Vriddhi means three in a row and when combined with two doshas they become three; nine overall is when there is equal growth from all three doshas, six when one predominates over all others and 6 due to disproportionate subdivisions. Vriddhi itself measures 25 while kshaya measures 25 as well.
Six numbers are formed when you add up both normal, increase, and decrease in one dosha.
Additionally, these include six elements combined with the reduction of one dosha and addition of two new doshas.
Dosha change and decrease can be combined in amounts up to 62.
The 63rd state is achieved when all Doshas are balanced; this state is known as “health,” or the condition of being.78
Rasa, Rakta and their combinations create infinite combinations and effects on our minds. A physician must be cognizant of these symptoms and signs while keeping an open mind to possible causes.79
This concludes the chapter known as Doshabhediya Adhyaya – 12th of Sutrasthana Ashtanga Hridayam.
FAQ’s of Doshabhediya Adhyaya
- what is the sthana of vata dosha?
Pakavasaya, Kati, Sakthi, Shrota, Asthi, Sparshanendriya
- what is the sthana of pitta dosha?
- what is the sthana of kapha dosha?
- what are the types of vata dosha?
Prana, Udana, Vyana, Samana, Apana
- what is the sthana of prana vata?
- what is the sthana of udana vata?
- what are the prana vata functions?
regulates heartbeat,willpower and sense organs as well as intellect and vision.

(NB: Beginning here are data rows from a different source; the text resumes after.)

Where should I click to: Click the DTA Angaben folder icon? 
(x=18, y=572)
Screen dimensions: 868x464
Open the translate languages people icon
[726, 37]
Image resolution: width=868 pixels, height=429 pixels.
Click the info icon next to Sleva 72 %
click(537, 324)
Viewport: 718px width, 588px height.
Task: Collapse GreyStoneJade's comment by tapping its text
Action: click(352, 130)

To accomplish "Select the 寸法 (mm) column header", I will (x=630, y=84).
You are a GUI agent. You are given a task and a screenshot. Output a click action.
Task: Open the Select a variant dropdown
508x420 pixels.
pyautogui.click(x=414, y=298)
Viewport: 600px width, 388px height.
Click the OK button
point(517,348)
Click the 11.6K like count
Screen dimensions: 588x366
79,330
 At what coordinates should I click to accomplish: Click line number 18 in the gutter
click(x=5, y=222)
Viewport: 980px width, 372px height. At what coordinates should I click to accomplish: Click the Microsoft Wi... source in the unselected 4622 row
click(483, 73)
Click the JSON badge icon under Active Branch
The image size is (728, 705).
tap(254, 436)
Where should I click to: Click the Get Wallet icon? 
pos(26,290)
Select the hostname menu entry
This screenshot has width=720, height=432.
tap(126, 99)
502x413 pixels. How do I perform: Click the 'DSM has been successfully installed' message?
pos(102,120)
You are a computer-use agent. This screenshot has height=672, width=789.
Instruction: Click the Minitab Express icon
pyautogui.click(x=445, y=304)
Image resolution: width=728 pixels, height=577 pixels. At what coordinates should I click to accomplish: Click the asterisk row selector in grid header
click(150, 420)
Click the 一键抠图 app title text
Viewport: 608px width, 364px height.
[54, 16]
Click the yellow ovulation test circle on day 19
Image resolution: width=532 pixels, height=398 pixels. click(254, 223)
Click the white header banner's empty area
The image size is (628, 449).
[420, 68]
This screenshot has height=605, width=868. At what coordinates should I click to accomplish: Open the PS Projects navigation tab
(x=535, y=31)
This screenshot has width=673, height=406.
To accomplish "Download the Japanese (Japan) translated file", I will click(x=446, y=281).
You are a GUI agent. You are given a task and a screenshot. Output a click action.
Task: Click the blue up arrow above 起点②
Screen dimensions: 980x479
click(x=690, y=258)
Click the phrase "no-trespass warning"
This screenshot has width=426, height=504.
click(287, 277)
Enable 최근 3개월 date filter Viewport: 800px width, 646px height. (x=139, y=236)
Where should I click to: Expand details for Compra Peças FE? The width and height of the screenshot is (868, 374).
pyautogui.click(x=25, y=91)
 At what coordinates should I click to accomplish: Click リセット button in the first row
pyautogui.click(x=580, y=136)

- what are the udana vata functions?
speech,effort,passion,power,color vision, complexion and memory
- what is the sthana of vyana vata?
situated within the heart,moving across the body with great velocity.
- what are the vyana vata functions?
controls functions such as flexion/extension of muscles (locomotor movement), closure of eyelids, etc. Vyana Vata governs all bodily functions
- what is the sthana of samana vata?
located near digestive fire. kostha-digestive tract
- what are the samana vata functions?
Receiving food into the stomach aids digestion and divides it into useful and waste (Sara & Kitta) components before moving them along their normal routes.
- what is the sthana of apana vata?
Large intestione, located near bladder, waist and genitals
- what are the apana vata functions?
ejaculation, menstruation cycle, defecation, voiding process and childbirth.
- what are the types of pitta dosha?
pachaka, ranjaka, sadhaka, alochaka and bhrajaka
- what is the sthana of pachaka pitta?
between the stomach and large intestine, between Amashaya and pakvashaya.
- what are the pachaka pitta functions?
Paka commonly refers to it by the name Anala, meaning fire, due to its role in processing and digestion ingredients. It cooks food before separating into waste and essence.
- what is the sthana of ranjaka pitta?
- what are the ranjaka pitta functions?
converts digestion product into blood
- what is the sthana of sadhaka pitta?
- what are the sadhaka pitta functions?
Assists us with mental processes such as understanding, intelligence, self–awareness etc. that further our life goals.
- what is the sthana of alochaka pitta?
- what are the alochaka pitta functions?
- what is the sthana of bhrajaka pitta?
- what are the bhrajaka pitta functions?
helps in displaying colors and skin texture.
- which are the types of kapha dosha?
- what is the sthana of Avalambaka kapha?
Chest region and trika pradesha
- what are the avalambak kapha functions?
strength, nourishment, lubrication water and energy
- what is the sthana of kledaka kapha?
- what are the kledaka kapha functions?
moisten food particles and aids digestion
- what is the sthana of bodhaka kapha?
- what are the bodhaka kapha functions?
- what is the sthana of tarpaka kapha?
- what are the tarpaka kapha functions?
nourishment for our sense organs
- what is the sthana of shleshaka kapha?
bones and joints
- what are the shleshaka kapha functions?
Lubricates the joint while helping to strengthen it.